I was reading Genesis earlier this week and I was struck by the passage that speaks of God being grieved in his heart for having made man and sad/disappointed enough that he was going to destroy the whole world. Plants and animals too, not just the people. I wondered, what changed in his mind that he was ready to destroy everything but then a short time (cf 2 Peter 3:8) later he himself died for our transgressions.
I know Ephesians 1:10 says that at the fullness of time Christ appeared on the scene… but why was that fullness not when he was so moved to destroy everything?
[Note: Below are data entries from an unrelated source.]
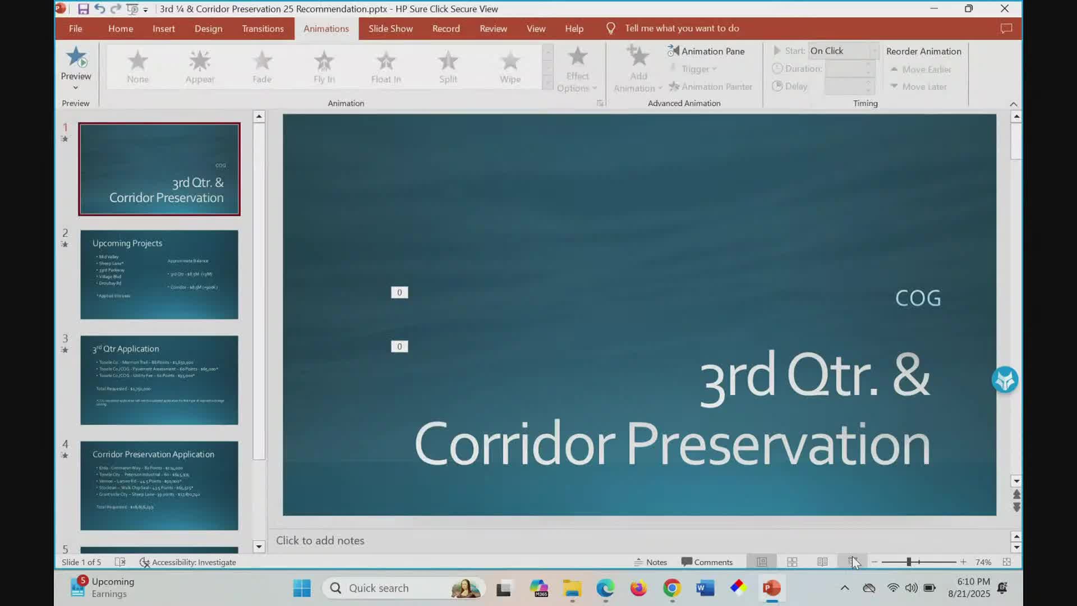Switch to Slide Sorter view
1077x606 pixels.
coord(792,562)
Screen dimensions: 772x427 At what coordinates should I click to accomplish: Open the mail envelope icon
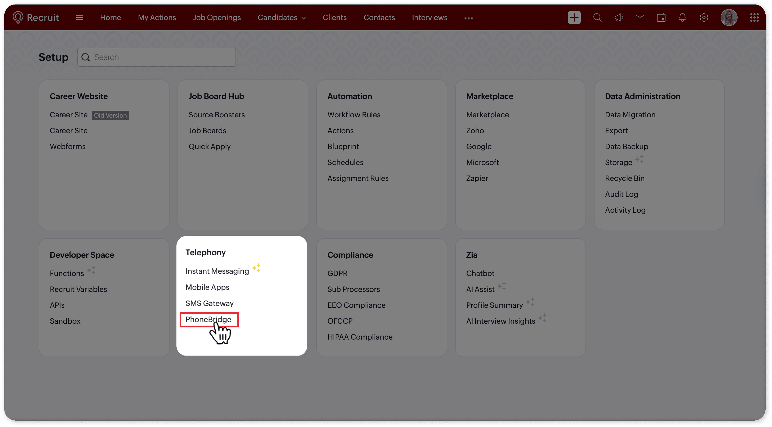click(x=640, y=18)
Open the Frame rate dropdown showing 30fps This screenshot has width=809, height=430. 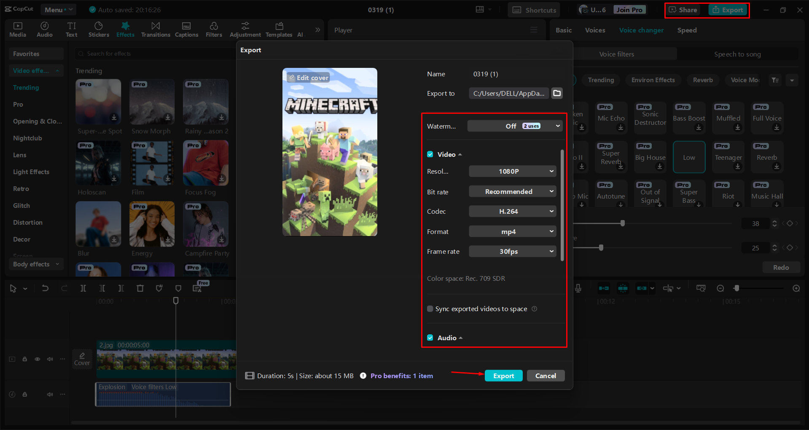point(512,251)
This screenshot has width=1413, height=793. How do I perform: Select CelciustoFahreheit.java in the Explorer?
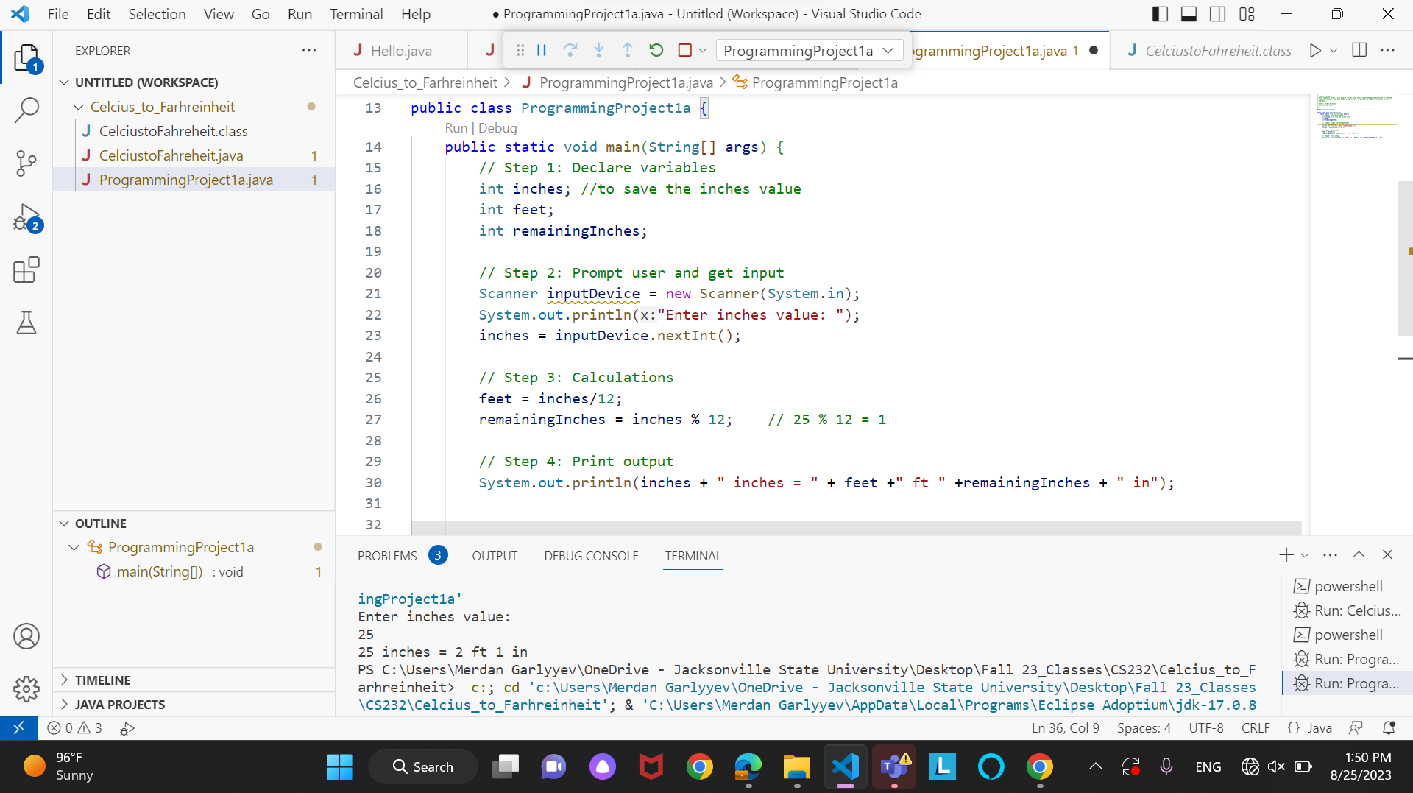coord(171,155)
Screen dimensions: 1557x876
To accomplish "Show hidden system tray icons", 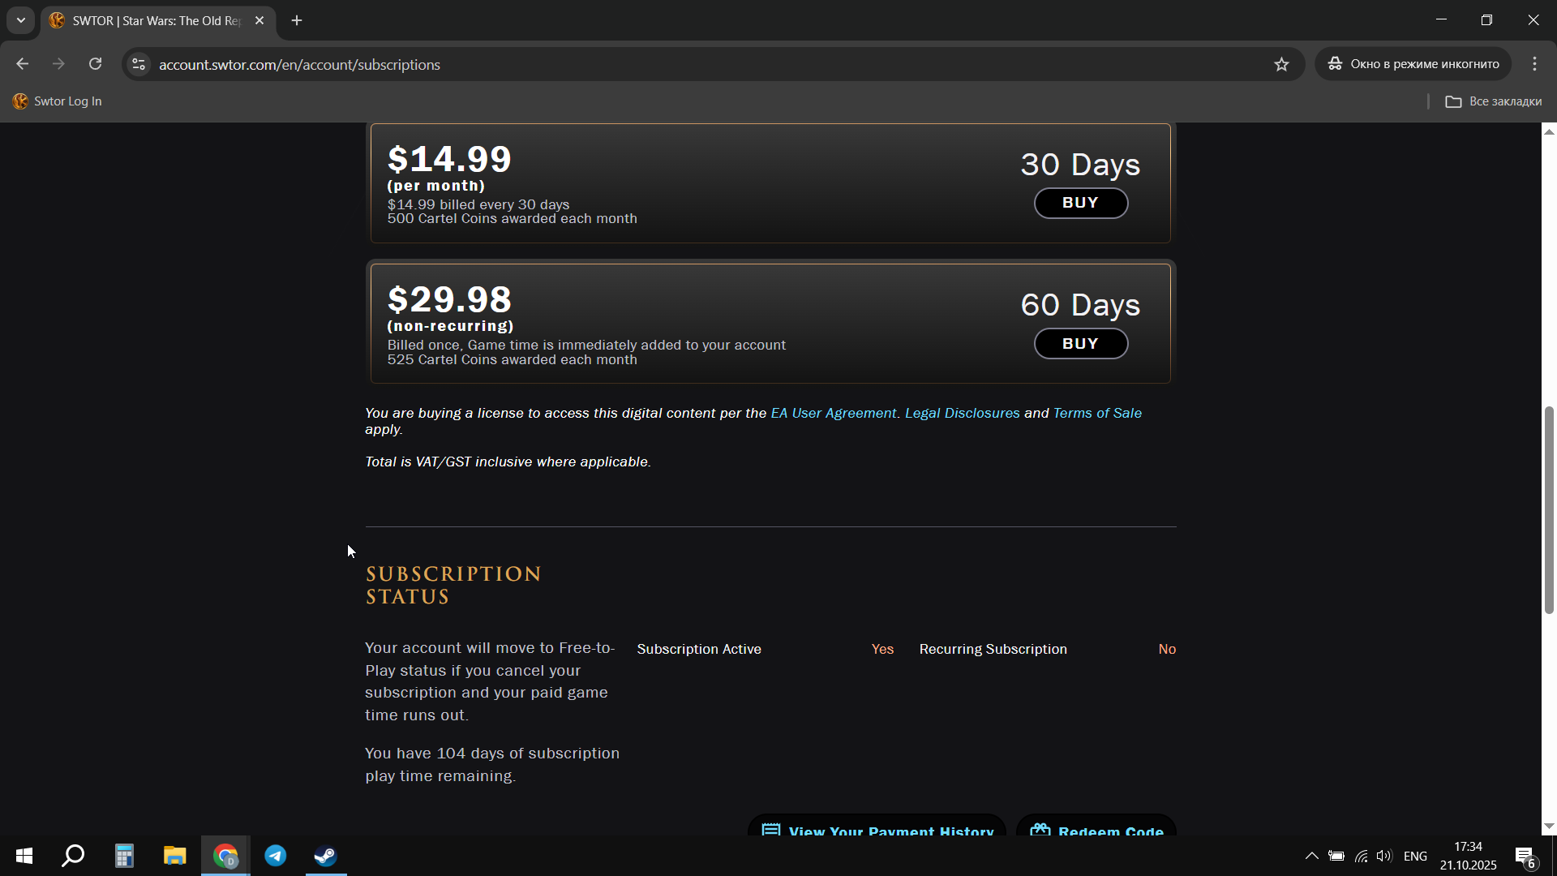I will pyautogui.click(x=1311, y=856).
Was it because he had not yet developed a relationship with his creation the dying for our sins would matter to us? Was it because he hadn't imparted the Law and therefore we had no recollection of our transgressions for it to matter that he dyed for our sins? Was it to demonstrate the futility of life apart from him? Was it to show us that when we are left to ourselves we will self-destruct and destroy even the beauty of the world? Was it show that being a good, moral person who does what is right still isn't enough without Christ at the center of our lives?
I don't know.
What I do know I that God was saddened enough by how his creation turned out that he wanted nothing to do with it. I know that God couldn't bring himself to destroy all of it (Noah & his family & the animals were saved). I know that God made a covenant (that is a deal) to never do that again. And he STILL died for our sins.
Whatever God's reasoning, timing and planning were without we would not have the opportunity to know him. We also wouldn't have a God who disappointment in the most of intimate ways.
God was sad.
He was disappointed.
Many of us have been there. Many of us know what God must have been feeling.
What better God is there than one who can say, "I feel your pain!"?